> Given exercise:
Quote verbatim the entries from the line containing "Click the Schedule step blue dot indicator" through the line containing "(x=65, y=1224)", inclusive.

> Provided data:
•••

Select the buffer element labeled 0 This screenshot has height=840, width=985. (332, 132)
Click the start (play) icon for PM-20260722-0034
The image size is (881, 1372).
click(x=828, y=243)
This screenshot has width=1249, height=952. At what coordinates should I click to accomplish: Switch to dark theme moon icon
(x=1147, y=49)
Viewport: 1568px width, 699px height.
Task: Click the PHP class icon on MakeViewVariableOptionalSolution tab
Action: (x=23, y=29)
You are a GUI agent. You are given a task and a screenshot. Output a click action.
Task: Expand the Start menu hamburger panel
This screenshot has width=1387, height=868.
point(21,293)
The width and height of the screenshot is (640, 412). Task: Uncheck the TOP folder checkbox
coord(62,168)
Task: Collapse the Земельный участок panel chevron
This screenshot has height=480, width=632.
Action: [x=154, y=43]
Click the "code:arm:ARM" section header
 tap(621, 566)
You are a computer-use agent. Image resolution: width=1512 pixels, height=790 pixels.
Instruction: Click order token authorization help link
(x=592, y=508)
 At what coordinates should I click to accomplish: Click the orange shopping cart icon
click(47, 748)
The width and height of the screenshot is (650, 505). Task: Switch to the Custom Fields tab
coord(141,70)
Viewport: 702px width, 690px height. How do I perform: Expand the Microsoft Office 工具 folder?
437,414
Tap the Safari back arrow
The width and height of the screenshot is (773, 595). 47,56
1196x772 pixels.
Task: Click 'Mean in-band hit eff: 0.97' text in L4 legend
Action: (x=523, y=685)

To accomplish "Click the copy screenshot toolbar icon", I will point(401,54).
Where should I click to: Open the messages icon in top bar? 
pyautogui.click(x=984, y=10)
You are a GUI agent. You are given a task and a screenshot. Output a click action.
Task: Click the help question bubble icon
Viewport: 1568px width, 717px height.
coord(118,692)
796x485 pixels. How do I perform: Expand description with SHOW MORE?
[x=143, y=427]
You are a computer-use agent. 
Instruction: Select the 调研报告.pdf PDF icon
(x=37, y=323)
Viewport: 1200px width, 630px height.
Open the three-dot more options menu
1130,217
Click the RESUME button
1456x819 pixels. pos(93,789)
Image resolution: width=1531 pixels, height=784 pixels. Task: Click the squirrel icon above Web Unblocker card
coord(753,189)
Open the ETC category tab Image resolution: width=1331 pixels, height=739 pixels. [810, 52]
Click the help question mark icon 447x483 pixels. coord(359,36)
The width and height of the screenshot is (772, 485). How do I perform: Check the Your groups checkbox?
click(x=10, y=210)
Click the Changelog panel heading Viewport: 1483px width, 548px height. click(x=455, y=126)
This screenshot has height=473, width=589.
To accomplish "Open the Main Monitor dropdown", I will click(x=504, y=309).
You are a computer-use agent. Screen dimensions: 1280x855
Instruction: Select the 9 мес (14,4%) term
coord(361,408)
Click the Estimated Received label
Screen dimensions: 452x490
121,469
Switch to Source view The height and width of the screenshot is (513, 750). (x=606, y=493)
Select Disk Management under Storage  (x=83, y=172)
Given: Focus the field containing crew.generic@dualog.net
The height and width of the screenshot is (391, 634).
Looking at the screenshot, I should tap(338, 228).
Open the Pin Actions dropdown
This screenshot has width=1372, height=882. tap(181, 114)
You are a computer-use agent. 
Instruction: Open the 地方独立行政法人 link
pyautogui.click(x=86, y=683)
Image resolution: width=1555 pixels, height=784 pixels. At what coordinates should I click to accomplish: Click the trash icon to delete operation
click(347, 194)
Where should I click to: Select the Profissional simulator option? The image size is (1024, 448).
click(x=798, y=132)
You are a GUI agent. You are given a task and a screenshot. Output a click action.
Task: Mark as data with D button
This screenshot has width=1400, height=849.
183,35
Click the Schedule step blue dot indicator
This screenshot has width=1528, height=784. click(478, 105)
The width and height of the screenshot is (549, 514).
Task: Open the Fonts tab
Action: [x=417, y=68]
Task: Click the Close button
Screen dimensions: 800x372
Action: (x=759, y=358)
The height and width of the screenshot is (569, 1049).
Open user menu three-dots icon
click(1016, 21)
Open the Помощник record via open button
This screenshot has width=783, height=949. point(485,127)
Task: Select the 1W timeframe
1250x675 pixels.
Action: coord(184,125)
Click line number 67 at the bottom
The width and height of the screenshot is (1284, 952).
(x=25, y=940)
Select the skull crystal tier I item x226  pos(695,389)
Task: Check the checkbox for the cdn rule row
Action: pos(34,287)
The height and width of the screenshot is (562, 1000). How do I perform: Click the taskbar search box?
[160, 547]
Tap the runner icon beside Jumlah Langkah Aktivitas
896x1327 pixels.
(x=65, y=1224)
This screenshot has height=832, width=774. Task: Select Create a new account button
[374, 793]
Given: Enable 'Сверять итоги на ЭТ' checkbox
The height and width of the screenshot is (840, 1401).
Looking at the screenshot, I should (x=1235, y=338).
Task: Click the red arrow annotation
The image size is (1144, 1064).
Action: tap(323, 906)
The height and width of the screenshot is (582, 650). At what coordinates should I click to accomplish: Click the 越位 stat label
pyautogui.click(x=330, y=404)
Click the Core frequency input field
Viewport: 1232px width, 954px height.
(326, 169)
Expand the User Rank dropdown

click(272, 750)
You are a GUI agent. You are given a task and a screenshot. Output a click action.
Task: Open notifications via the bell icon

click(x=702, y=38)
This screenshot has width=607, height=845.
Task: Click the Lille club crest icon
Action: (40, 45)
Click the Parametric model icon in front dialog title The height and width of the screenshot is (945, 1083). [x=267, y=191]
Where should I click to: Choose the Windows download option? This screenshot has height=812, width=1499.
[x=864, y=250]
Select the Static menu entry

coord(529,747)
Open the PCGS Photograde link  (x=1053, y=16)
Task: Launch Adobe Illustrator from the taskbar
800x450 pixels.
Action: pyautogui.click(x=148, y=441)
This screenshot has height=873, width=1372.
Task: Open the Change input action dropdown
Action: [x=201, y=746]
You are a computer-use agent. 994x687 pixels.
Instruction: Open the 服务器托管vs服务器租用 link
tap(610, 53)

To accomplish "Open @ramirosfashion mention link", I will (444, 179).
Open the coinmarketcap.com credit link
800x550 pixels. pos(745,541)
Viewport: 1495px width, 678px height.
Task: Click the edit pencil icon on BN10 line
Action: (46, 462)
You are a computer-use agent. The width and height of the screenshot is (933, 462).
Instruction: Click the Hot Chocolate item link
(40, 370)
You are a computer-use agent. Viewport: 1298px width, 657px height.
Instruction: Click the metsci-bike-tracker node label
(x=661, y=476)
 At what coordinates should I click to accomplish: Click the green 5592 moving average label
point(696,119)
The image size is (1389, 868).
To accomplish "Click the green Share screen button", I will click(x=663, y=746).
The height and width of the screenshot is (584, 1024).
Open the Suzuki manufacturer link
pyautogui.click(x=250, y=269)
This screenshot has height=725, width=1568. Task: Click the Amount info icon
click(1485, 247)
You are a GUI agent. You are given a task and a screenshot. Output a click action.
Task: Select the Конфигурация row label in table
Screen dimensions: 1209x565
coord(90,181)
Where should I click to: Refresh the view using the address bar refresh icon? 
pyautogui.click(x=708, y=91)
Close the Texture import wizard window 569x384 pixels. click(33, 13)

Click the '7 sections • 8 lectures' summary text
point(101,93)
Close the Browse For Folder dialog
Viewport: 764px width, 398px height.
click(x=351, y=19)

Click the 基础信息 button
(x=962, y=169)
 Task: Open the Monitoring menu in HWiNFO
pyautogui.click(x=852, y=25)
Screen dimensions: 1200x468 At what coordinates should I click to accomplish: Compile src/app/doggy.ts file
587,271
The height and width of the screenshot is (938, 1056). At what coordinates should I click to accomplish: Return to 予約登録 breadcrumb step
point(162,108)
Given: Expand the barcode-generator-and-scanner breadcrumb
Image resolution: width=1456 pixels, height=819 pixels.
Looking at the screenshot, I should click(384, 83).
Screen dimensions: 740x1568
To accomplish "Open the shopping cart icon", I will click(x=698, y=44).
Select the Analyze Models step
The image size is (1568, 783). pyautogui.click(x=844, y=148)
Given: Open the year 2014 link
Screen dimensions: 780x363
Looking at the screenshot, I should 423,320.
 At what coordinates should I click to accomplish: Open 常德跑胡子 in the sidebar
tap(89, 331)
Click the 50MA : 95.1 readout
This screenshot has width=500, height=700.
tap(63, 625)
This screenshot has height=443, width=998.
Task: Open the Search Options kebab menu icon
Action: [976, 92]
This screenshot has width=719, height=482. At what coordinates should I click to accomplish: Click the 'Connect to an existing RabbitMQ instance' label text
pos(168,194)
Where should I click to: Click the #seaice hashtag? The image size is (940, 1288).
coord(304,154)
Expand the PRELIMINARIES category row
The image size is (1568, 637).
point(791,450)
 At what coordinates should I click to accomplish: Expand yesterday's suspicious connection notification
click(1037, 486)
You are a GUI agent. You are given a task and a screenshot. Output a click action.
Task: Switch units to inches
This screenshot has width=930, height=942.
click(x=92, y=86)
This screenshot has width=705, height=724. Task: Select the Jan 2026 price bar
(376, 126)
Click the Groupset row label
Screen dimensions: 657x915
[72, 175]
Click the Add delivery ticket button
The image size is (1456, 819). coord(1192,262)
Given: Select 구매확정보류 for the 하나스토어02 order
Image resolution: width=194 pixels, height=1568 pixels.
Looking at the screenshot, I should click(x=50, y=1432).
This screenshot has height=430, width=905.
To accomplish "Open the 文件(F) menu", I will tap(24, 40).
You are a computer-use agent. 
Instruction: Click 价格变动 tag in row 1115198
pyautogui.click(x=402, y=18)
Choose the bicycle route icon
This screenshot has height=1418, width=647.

•••

> Right answer:
Click the Schedule step blue dot indicator
This screenshot has width=1528, height=784. click(478, 105)
The width and height of the screenshot is (549, 514).
Task: Open the Fonts tab
Action: [x=417, y=68]
Task: Click the Close button
Screen dimensions: 800x372
Action: (x=759, y=358)
The height and width of the screenshot is (569, 1049).
Open user menu three-dots icon
click(1016, 21)
Open the Помощник record via open button
This screenshot has width=783, height=949. point(485,127)
Task: Select the 1W timeframe
1250x675 pixels.
Action: coord(184,125)
Click line number 67 at the bottom
The width and height of the screenshot is (1284, 952).
(x=25, y=940)
Select the skull crystal tier I item x226  pos(695,389)
Task: Check the checkbox for the cdn rule row
Action: pos(34,287)
The height and width of the screenshot is (562, 1000). How do I perform: Click the taskbar search box?
[160, 547]
Tap the runner icon beside Jumlah Langkah Aktivitas
896x1327 pixels.
(x=65, y=1224)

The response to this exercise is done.